WASHINGTON (LifeSiteNews) — The U.S. Centers for Disease Control and Prevention (CDC) quietly updated its definition of “vaccine” and “vaccination” on September 1 from providing “immunity” to merely providing “protection.”
Between 2015 and August 2021, the CDC had defined a vaccine as “[a] product that stimulates a person’s immune system to produce immunity to a specific disease, protecting the person from that disease.”
But following increasing skepticism over the term “vaccine” being applied to the newly developed mRNA jabs against COVID-19 from experts in medicine, the CDC adjusted the definition at the beginning of September, now describing a vaccine as “[a] preparation that is used to stimulate the body’s immune response against diseases.”
Similarly, the word “vaccinating” is now, according to the CDC’s definition, less specific about the level of resistance a subject should receive from the medication.
§
» Work request 1
In the passage on the CDC's vaccine definition, on what date did the CDC update its definition of "vaccine" and "vaccination"?
» Work request 2
Summarize the passage on the CDC's vaccine definition in two sentences.

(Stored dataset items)
§
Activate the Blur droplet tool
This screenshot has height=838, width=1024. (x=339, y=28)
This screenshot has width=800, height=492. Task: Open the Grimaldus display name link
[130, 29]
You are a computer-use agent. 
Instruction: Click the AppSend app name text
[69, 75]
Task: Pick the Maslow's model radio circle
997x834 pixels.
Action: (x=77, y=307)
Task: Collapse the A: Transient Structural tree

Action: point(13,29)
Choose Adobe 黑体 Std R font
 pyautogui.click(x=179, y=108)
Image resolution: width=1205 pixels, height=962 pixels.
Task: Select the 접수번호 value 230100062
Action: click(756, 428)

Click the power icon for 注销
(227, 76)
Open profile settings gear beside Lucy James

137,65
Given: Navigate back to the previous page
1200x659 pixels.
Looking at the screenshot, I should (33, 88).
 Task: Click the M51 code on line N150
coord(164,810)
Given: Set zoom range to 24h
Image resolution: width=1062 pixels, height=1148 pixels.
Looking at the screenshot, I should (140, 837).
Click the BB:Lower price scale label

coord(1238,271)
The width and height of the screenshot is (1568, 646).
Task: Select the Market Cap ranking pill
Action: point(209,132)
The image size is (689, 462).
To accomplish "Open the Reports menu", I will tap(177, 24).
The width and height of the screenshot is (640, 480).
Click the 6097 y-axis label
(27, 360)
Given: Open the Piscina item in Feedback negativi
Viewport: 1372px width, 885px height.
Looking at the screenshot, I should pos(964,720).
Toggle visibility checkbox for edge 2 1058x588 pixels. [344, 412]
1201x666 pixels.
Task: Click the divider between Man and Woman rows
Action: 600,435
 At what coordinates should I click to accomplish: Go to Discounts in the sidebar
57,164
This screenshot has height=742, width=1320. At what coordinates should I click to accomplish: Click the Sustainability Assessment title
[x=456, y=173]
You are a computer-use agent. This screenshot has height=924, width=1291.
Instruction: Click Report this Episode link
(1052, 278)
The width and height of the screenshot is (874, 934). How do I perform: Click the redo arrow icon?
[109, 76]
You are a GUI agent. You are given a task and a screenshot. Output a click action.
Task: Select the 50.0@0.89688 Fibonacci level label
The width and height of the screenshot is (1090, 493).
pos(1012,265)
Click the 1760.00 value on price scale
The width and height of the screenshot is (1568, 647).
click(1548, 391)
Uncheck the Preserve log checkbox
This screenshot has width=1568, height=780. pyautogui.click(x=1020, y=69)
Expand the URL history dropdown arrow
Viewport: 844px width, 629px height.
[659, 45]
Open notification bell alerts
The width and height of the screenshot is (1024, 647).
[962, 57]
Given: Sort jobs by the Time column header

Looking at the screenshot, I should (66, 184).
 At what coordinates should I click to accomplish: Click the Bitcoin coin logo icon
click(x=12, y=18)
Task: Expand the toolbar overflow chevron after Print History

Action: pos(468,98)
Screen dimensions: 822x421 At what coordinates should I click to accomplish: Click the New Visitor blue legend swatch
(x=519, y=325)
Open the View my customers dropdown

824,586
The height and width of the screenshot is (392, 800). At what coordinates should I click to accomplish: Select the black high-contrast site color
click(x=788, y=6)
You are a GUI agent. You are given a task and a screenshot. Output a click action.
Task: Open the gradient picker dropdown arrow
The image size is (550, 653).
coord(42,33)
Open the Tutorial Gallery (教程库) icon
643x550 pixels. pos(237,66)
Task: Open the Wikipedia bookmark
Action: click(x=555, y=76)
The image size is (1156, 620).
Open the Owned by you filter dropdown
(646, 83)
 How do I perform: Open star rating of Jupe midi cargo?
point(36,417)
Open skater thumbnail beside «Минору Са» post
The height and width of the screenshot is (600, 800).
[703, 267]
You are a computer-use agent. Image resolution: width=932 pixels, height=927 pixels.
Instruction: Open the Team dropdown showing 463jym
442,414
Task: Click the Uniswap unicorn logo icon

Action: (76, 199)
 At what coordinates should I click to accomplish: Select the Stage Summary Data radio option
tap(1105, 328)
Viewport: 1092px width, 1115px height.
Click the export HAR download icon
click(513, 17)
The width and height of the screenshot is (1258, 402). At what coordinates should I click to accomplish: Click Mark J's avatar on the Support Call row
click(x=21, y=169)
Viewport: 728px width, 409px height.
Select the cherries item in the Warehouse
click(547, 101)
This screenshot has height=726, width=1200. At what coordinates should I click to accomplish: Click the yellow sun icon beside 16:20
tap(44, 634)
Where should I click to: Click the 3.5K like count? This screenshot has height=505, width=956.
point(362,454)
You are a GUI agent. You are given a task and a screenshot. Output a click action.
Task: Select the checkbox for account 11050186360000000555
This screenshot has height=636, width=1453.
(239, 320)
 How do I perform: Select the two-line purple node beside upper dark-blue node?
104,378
§
» Written answer 1
September 1

» Written answer 2
On September 1, the CDC changed its definition of "vaccine" from a product that produces immunity to a specific disease to a preparation that stimulates the body's immune response against diseases. According to the passage, the change followed growing skepticism from medical experts about applying the term to the new COVID-19 mRNA shots, and the CDC's definition of "vaccinating" also became less specific about the level of resistance a subject should receive.